#### Problem to work on:
Present all of the data below as a numbered list, one line per entry, with the blank lines left out.

Rows on where targets appear
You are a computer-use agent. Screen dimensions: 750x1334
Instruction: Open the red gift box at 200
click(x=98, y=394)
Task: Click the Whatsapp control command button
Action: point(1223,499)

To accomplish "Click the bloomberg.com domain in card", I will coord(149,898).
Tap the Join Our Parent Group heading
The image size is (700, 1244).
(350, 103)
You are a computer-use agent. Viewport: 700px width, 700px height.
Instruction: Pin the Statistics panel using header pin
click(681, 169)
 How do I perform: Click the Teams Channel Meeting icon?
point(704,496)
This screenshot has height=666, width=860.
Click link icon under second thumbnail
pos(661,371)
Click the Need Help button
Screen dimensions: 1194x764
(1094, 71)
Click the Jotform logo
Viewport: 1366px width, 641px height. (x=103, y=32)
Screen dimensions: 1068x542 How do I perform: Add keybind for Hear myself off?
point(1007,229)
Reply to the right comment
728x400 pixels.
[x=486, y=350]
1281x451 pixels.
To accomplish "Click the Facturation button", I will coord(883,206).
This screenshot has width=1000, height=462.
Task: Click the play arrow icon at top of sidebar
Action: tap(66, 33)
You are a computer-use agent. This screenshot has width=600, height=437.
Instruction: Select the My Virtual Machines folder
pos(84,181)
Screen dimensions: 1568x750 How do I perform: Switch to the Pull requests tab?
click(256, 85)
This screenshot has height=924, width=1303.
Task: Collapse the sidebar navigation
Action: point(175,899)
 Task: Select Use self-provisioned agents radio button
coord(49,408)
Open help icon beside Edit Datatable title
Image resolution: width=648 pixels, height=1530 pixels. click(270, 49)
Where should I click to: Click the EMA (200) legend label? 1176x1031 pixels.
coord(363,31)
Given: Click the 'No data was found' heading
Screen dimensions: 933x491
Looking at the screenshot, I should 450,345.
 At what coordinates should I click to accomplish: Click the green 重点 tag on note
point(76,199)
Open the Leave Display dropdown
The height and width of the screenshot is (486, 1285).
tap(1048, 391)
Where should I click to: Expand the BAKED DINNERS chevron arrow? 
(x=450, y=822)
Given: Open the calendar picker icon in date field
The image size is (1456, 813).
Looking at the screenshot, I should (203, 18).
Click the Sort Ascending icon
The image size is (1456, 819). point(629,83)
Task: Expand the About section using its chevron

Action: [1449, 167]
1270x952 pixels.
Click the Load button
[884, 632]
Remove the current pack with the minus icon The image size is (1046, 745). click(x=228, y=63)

#### Response for this exercise:
1. You are a computer-use agent. Screen dimensions: 750x1334
2. Instruction: Open the red gift box at 200
3. click(x=98, y=394)
4. Task: Click the Whatsapp control command button
5. Action: point(1223,499)
6. To accomplish "Click the bloomberg.com domain in card", I will coord(149,898).
7. Tap the Join Our Parent Group heading
8. The image size is (700, 1244).
9. (350, 103)
10. You are a computer-use agent. Viewport: 700px width, 700px height.
11. Instruction: Pin the Statistics panel using header pin
12. click(681, 169)
13.  How do I perform: Click the Teams Channel Meeting icon?
14. point(704,496)
15. This screenshot has height=666, width=860.
16. Click link icon under second thumbnail
17. pos(661,371)
18. Click the Need Help button
19. Screen dimensions: 1194x764
20. (1094, 71)
21. Click the Jotform logo
22. Viewport: 1366px width, 641px height. (x=103, y=32)
23. Screen dimensions: 1068x542 How do I perform: Add keybind for Hear myself off?
24. point(1007,229)
25. Reply to the right comment
26. 728x400 pixels.
27. [x=486, y=350]
28. 1281x451 pixels.
29. To accomplish "Click the Facturation button", I will coord(883,206).
30. This screenshot has width=1000, height=462.
31. Task: Click the play arrow icon at top of sidebar
32. Action: tap(66, 33)
33. You are a computer-use agent. This screenshot has width=600, height=437.
34. Instruction: Select the My Virtual Machines folder
35. pos(84,181)
36. Screen dimensions: 1568x750 How do I perform: Switch to the Pull requests tab?
37. click(256, 85)
38. This screenshot has height=924, width=1303.
39. Task: Collapse the sidebar navigation
40. Action: point(175,899)
41.  Task: Select Use self-provisioned agents radio button
42. coord(49,408)
43. Open help icon beside Edit Datatable title
44. Image resolution: width=648 pixels, height=1530 pixels. click(270, 49)
45. Where should I click to: Click the EMA (200) legend label? 1176x1031 pixels.
46. coord(363,31)
47. Given: Click the 'No data was found' heading
48. Screen dimensions: 933x491
49. Looking at the screenshot, I should 450,345.
50.  At what coordinates should I click to accomplish: Click the green 重点 tag on note
51. point(76,199)
52. Open the Leave Display dropdown
53. The height and width of the screenshot is (486, 1285).
54. tap(1048, 391)
55. Where should I click to: Expand the BAKED DINNERS chevron arrow? 
56. (x=450, y=822)
57. Given: Open the calendar picker icon in date field
58. The image size is (1456, 813).
59. Looking at the screenshot, I should (203, 18).
60. Click the Sort Ascending icon
61. The image size is (1456, 819). point(629,83)
62. Task: Expand the About section using its chevron
63. Action: [1449, 167]
64. 1270x952 pixels.
65. Click the Load button
66. [884, 632]
67. Remove the current pack with the minus icon The image size is (1046, 745). click(x=228, y=63)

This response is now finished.